What is octal notation for permissions?▾
Octal notation represents Unix permissions as a 3-digit (or 4-digit for special bits) number in base 8. Each principal's three bits map to a single octal digit: Read = 4, Write = 2, Execute = 1. Add the values together: rwx = 4+2+1 = 7, rw- = 4+2+0 = 6, r-x = 4+0+1 = 5, r-- = 4+0+0 = 4. The three digits then represent Owner, Group, and Others — so 755 means Owner=rwx, Group=r-x, Others=r-x. This is the format used by chmod: chmod 755 myfile.
What is symbolic notation for permissions?▾
Symbolic notation uses letters to represent permissions. The full 9-character string shows Owner, Group, and Others in order: rwxr-xr-x means Owner has rwx, Group has r-x, Others has r-x. A dash (-) means the bit is not set. The ls -l command shows a 10-character string: the first character is the file type (- for file, d for directory, l for symlink), followed by the 9 permission bits. chmod also accepts symbolic modifiers: chmod u+x adds execute for Owner, chmod go-w removes write from Group and Others.
What are special permissions: setuid, setgid, and sticky bit?▾
Unix has three special permission bits beyond the standard rwx. SetUID (SUID, 4000): when set on an executable, the program runs with the file owner's privileges rather than the caller's — used by commands like sudo and passwd. SetGID (SGID, 2000): on executables, the program runs with the file's group privileges; on directories, new files created inside inherit the directory's group instead of the creator's. Sticky bit (1000): on a directory, only the file's owner (or root) can delete or rename their files — commonly set on /tmp. In ls -l, these appear as s (SUID/SGID replacing x) or t (sticky replacing x for others).

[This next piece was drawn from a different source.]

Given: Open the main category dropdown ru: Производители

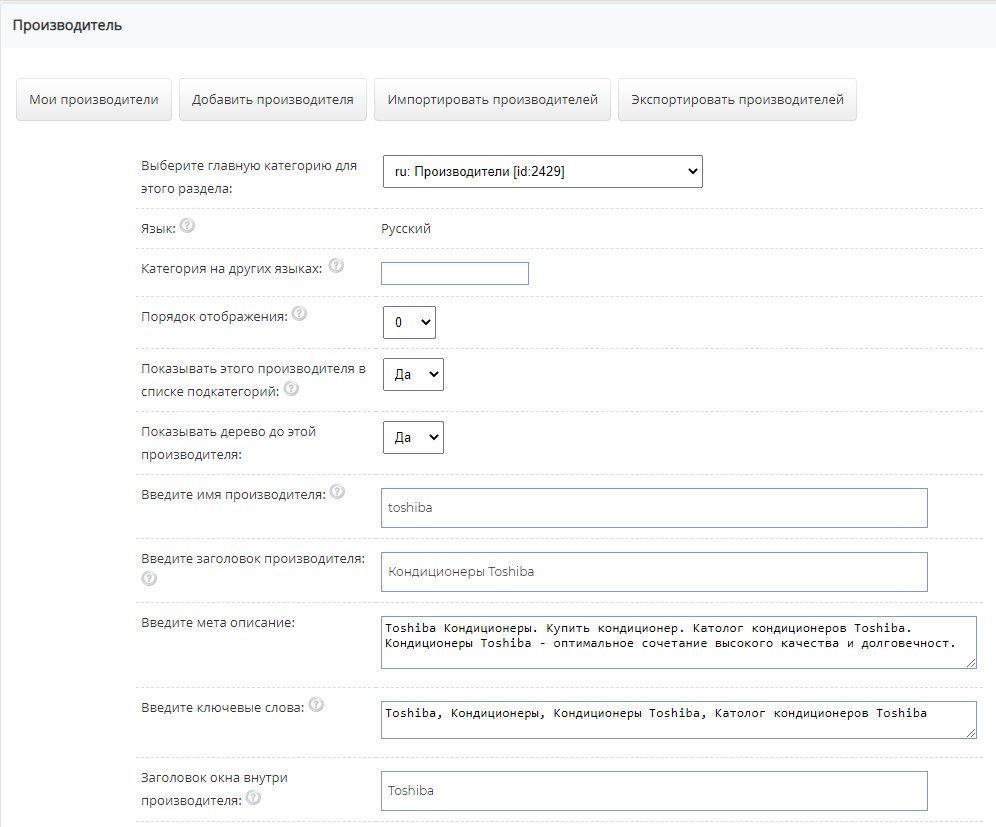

How do I use chmod with these permission values?▾
chmod followed by the octal value sets permissions directly: chmod 644 file.txt sets rw-r--r--, chmod 755 script.sh sets rwxr-xr-x, chmod 600 ~/.ssh/id_rsa sets rw------- (private key). For special bits, prefix a fourth digit: chmod 1755 /tmp sets sticky+755, chmod 4755 /usr/bin/sudo sets SUID+755. To apply recursively: chmod -R 755 /var/www. A safer recursive approach uses find: find /var/www -type f -exec chmod 644 {} ; and find /var/www -type d -exec chmod 755 {} ; so files and directories get appropriate separate values.